The outcome of a statistical test is a decision. This decision may be correct or in-correct. The Confidence Level CL describes the probability that the decision is a correct one. The complement is the wrong decision probability (risk) D = 1-CL

D.3.2 Introduction: Supplier Risk versus Customer Risk

There are two targets of decision:

a) A measurement on the pass-limit shows, that the DUT has the specified quality or is better with probability CL (CL e.g.95%) This shall lead to a “pass decision”

The pass-limit is on the good side of the specified DUT-quality. A more stringent CL (CL e.g.99%) shifts the pass-limit further into the good direction.
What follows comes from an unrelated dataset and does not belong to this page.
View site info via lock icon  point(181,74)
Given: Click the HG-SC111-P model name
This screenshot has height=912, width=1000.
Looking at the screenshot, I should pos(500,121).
Given that the quality of the DUTs is distributed, a greater CL passes less and better DUTs.

A measurement on the bad side of the pass-limit is simply “not pass” (undecided)

aa) Complementary:

A measurement on the fail-limit shows, that the DUT is worse than the specified quality with probability CL.

The fail-limit is on the bad side of the specified DUT-quality. A more stringent CL shifts the fail-limit further into the bad direction. Given that the quality of the DUTs is distributed, a greater CL fails less and worse DUTs.

A measurement on the good side of the fail-limit is simply “not fail”.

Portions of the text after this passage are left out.